Johnny appreciates hanging with the ostensible cool kid, but he does have other “outlets,” including photography. You imagine this will lead to revelations, however inadvertent, down the road, but for now, the camera grants him access to Greta, who initially takes exception to his ogling her through his lens at The Club pool. Her revenge is clever, sort of, in that she absconds with the camera in order to load it with her own versions of herself, making faces, posing pertly or seductively. This is a girl who knows how to use herself, which doesn’t exactly explain her apparent and discomforting obligation to Cliff, or even her attraction to Johnny. “You’re extremely honest,” she declares, “I like that.”

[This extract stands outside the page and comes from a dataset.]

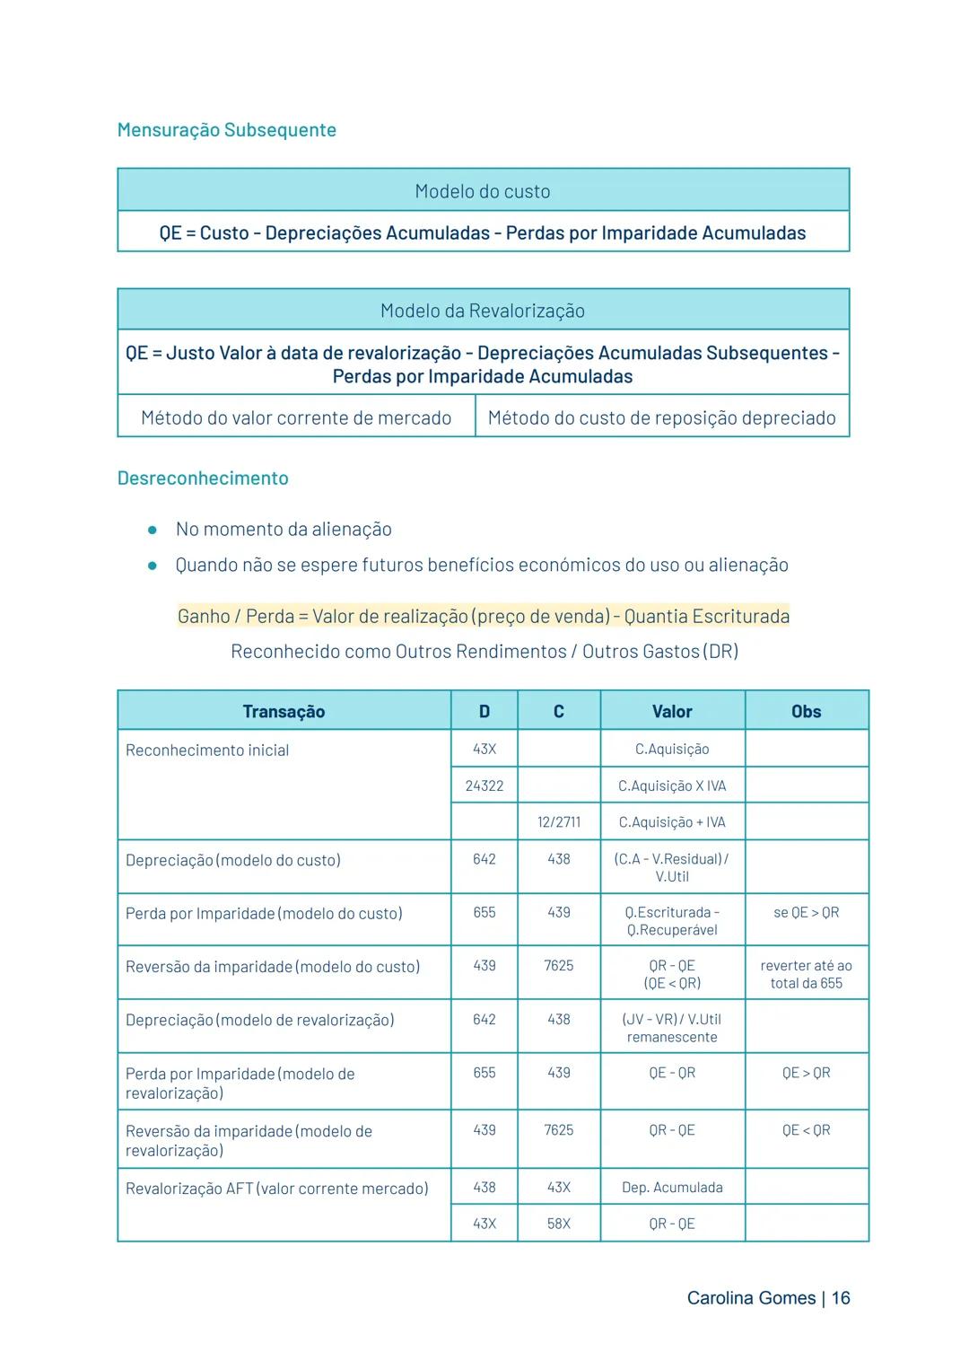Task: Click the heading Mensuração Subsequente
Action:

Even if he is deemed desirable just because he is the “new kid,” as too-cute Michelle (Dana Davis) puts it, or because he’s nearby, as noted by his chemistry-experimenting next door neighbor Liza (Ellary Porterfield), Johnny is probably most attractive because of his patent vulnerability. The other kids try to get him drinking right away (during a party at The Club where the adults are busy getting wasted in their own area). But Johnny, being Dawsonish — observant, “creative,” ambitious in spite of himself — tends to hold back. He has incentives. For one, his rehab girlfriend Nikki (Tessa Thompson) arrives just in time to remark the perverse wealth and indolence of his new neighbors (“The sun,” she sighs, “it attracts all you crazy white people”), then promptly makes a saddish spectacle of herself (by near-unconsciousness followed by puking in a bucket, then laments, “It’s easier to drink, it’s better”). And for another, at his first local AA meeting, Johnny meets a watchful fairy godmother, Jesse Jo (Leslie Jordan). Whether in drag or no, Jesse Jo offers up all kinds of sage advice, including the expected (stay away from Cliff) and the wry (“Startin’ over’s a bitch”).

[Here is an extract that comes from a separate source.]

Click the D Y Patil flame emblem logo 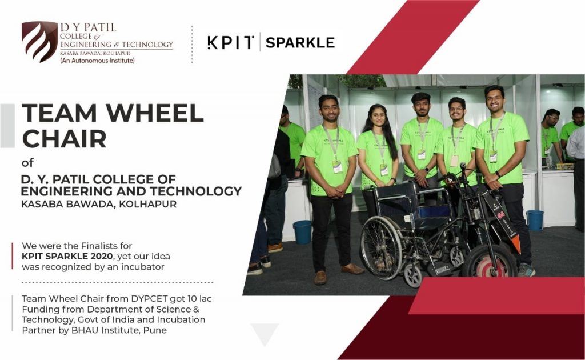39,42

Plainly, Johnny is in need of steering: he misses the rain in Seattle, his dad generally, and whatever friends he might have had before he got sober. “I’m too young to be an alcoholic,” he complains to Jesse Jo. “That’s what kids my age do, drink.” Yeah, and, in Williamson’s universe, speak in witty aphorisms, resent their neurotic parents, and look terrific in swimsuits. In this version, they also grapple with death, addiction, and guilt. They’re too grown up and too young at the same time.